▼▼▼
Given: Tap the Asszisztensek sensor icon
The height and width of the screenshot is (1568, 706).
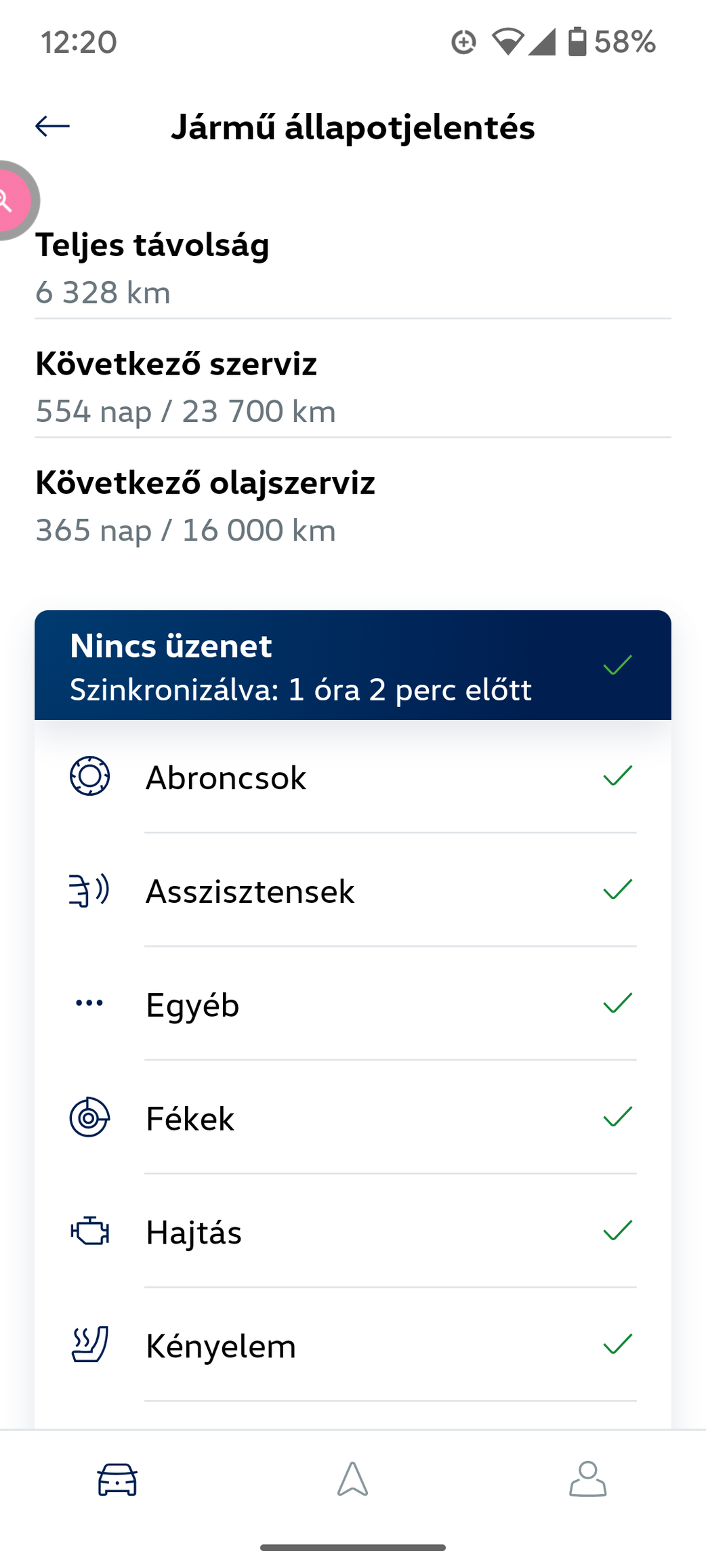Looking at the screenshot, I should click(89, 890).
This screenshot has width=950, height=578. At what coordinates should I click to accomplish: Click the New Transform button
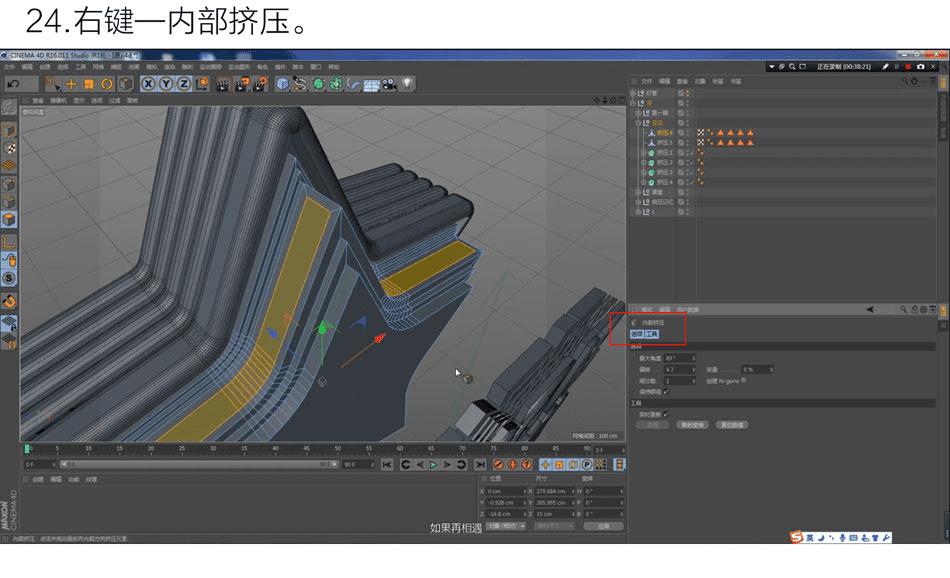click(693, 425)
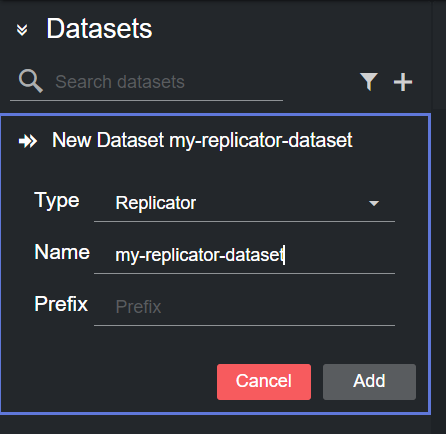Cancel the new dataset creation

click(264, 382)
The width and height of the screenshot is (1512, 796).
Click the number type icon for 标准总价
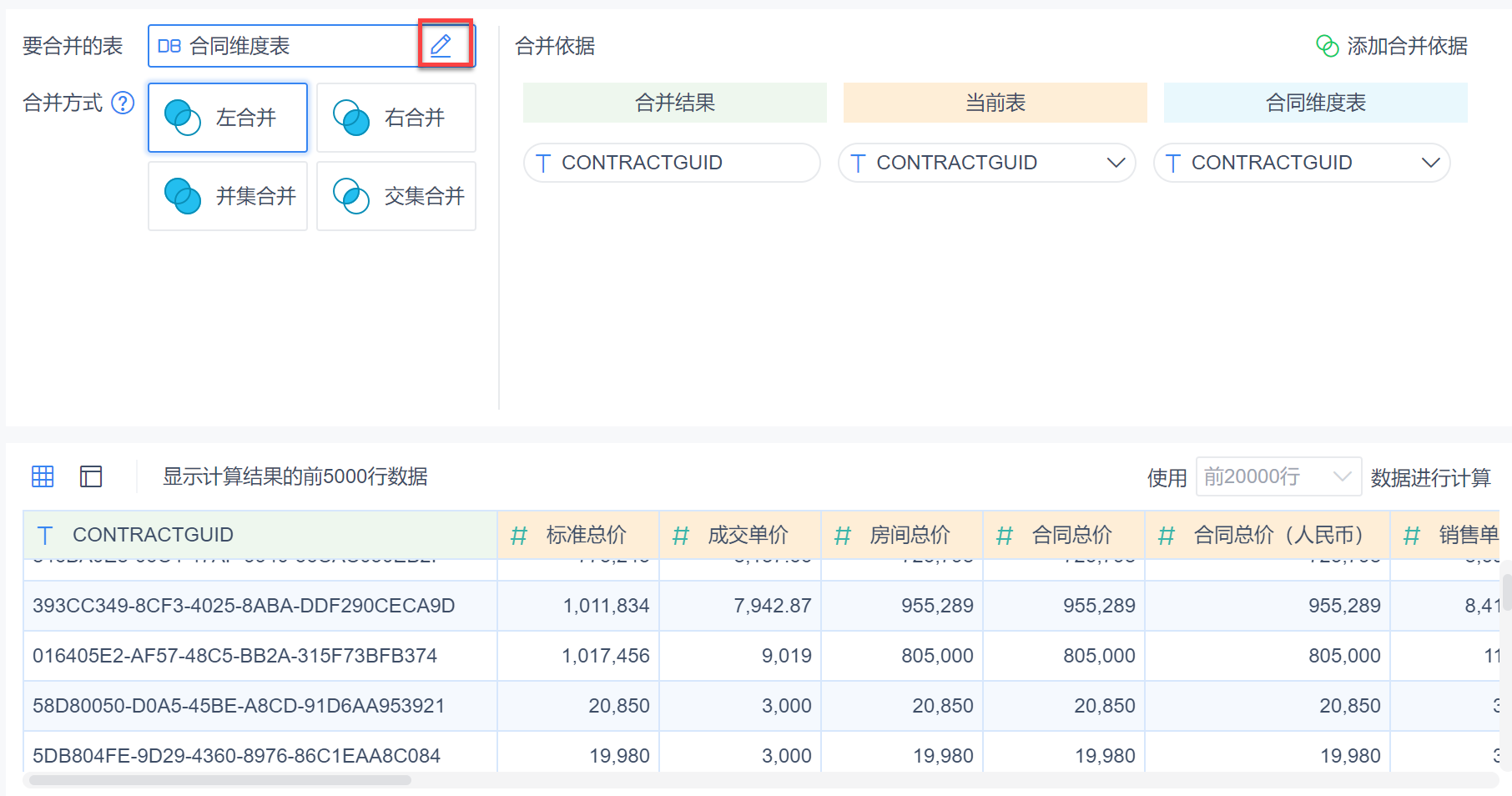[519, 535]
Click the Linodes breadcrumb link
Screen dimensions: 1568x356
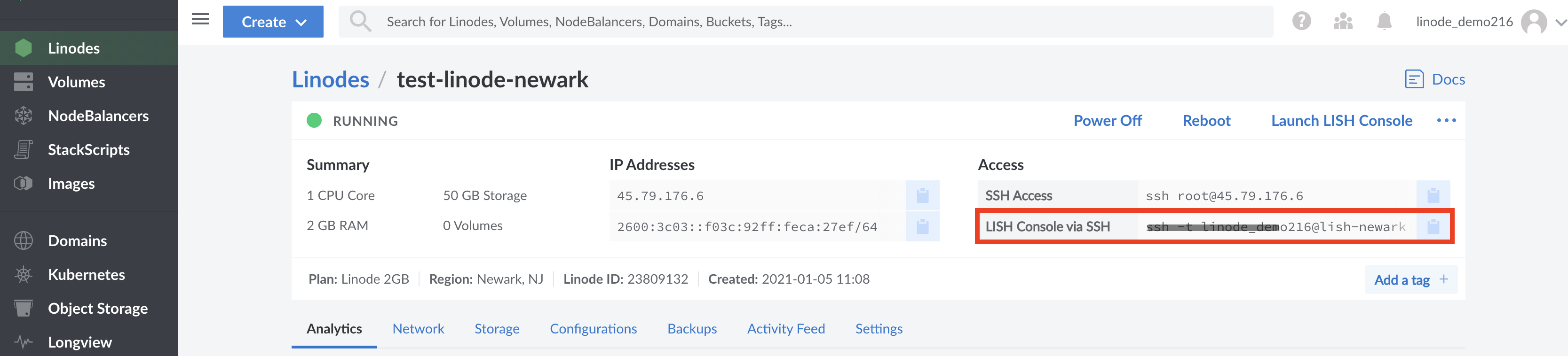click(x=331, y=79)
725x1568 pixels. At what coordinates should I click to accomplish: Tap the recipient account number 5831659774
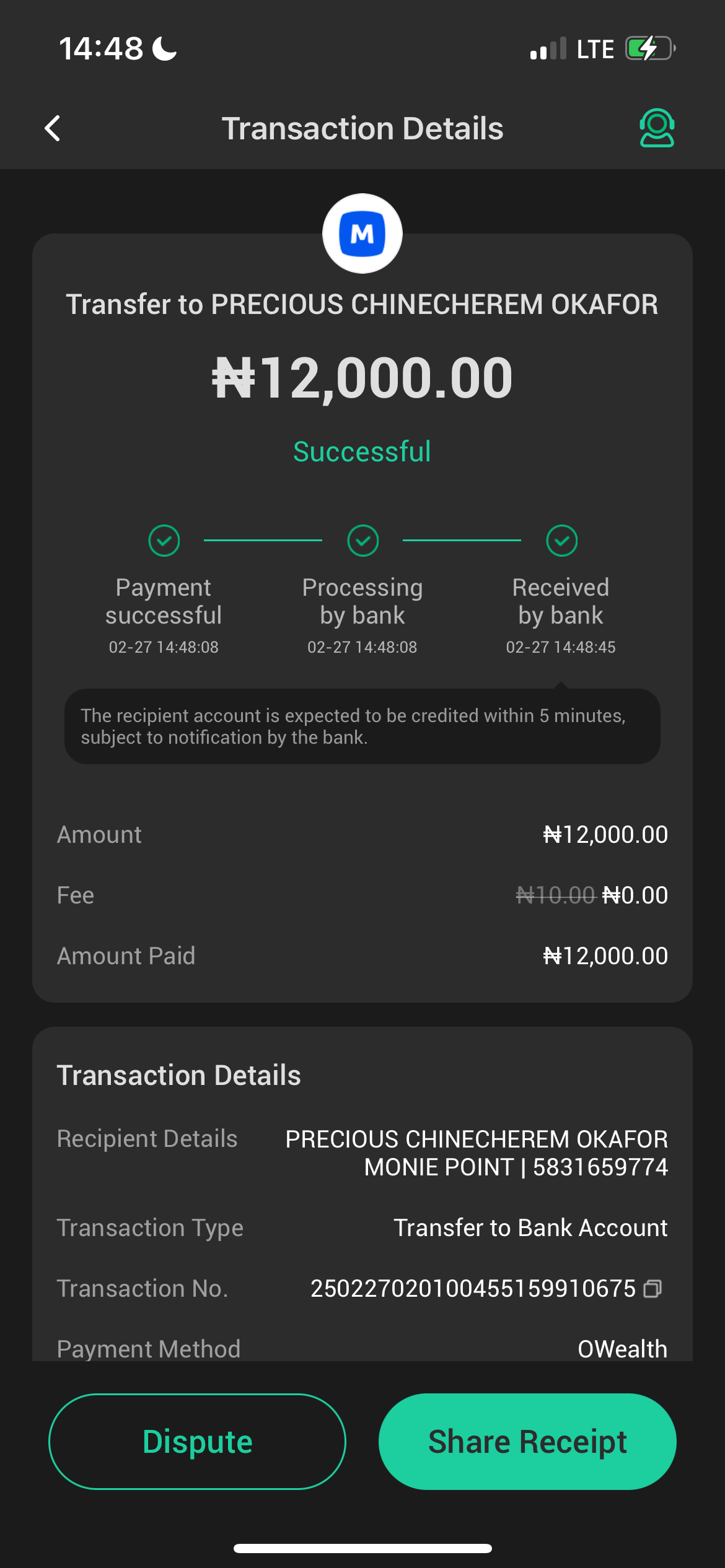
▲▲▲
Activity:
Only the words belong in your copy: restate the data above exactly and leave the images out.

Answer to the problem:
Given: Tap the Asszisztensek sensor icon
The height and width of the screenshot is (1568, 706).
Looking at the screenshot, I should click(89, 890).
This screenshot has width=950, height=578. At what coordinates should I click to accomplish: Click the New Transform button
click(693, 425)
Cancel the new dataset creation

click(264, 382)
The width and height of the screenshot is (1512, 796).
Click the number type icon for 标准总价
[519, 535]
Click the Linodes breadcrumb link
Screen dimensions: 1568x356
click(x=331, y=79)
725x1568 pixels. At what coordinates should I click to accomplish: Tap the recipient account number 5831659774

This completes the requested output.